Storytelling Mini-Course
Lesson 3 – Scenes
Hi everybody! Welcome to the third and final part of our CBC mini-course, where we’re taking a closer look at different aspects of storytelling. We’ve looked at character (how important it is to know your characters in order to know your story) and openings (how to pull your reader in, how to ‘set up your stall’). If you haven’t read those lessons, I’d advise you to start there, as each topic builds on the last.
I will leave you with a lesson on scenes: how to write powerful dramatic scenes, and the importance of structuring our stories around these scenes. I think it will stand you in good stead to take your writing forward after this course ends.

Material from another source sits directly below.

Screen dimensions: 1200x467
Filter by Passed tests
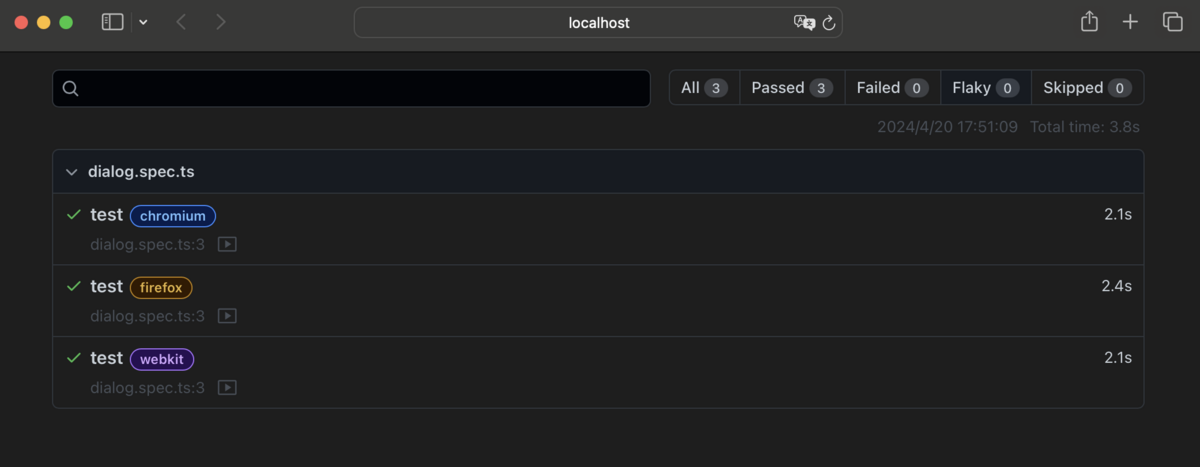(x=792, y=88)
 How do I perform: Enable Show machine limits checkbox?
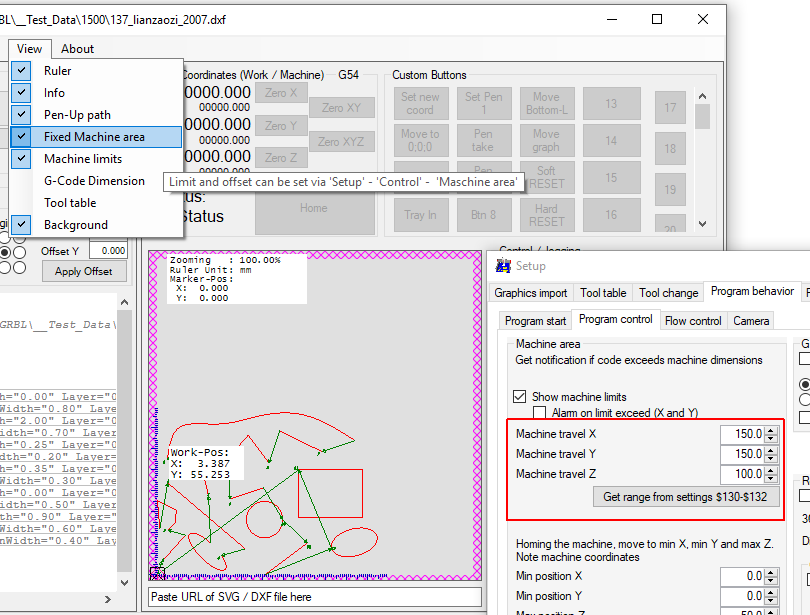point(520,397)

You will have a character or characters, you will have a beginning, and you will have the tools to create engaging moments of drama whenever required.
As with all the advice in this course, this lesson is intended for use any way you see fit, whether you are writing a short story, novel, or memoir, or you are simply experimenting with ideas and finding your way. There is no barrier to using these tips in non-fiction. The story of your life, or someone else’s life, is equally in need of structure when you put it on the page.
The lesson ends with an exercise to help unlock your writing further. Please remember it is entirely at your discretion if you want to tackle the exercise, and how long you spend on it. If you decide to have a go, I hope you find it enjoyable and useful, and that it becomes something you can return to again and again as you develop your writing projects after lockdown.
OK, let’s jump into it. Let’s think of our stories as a series of scenes. There are the broad, loose concepts of ‘story’ and ‘character’, but it is in the real-time drama of scenes where these are nailed down and given form…
Choose your scenes wisely
Is it entirely necessary to show this moment in your story? How is this dynamic or plot point best depicted? Kurt Vonnegut said, ‘Every sentence must do one of two things: reveal character or advance the action.’ Is the scene advancing the plot and/or revealing character? If it isn’t, it should probably be cut. (In a novel, as opposed to a short story or a memoir, we might go further still and say that if the scene features more than one central character, it should be advancing the storylines for all. But in shorter pieces or non-fiction, which tend to be more focused on a single character, this is not necessary.)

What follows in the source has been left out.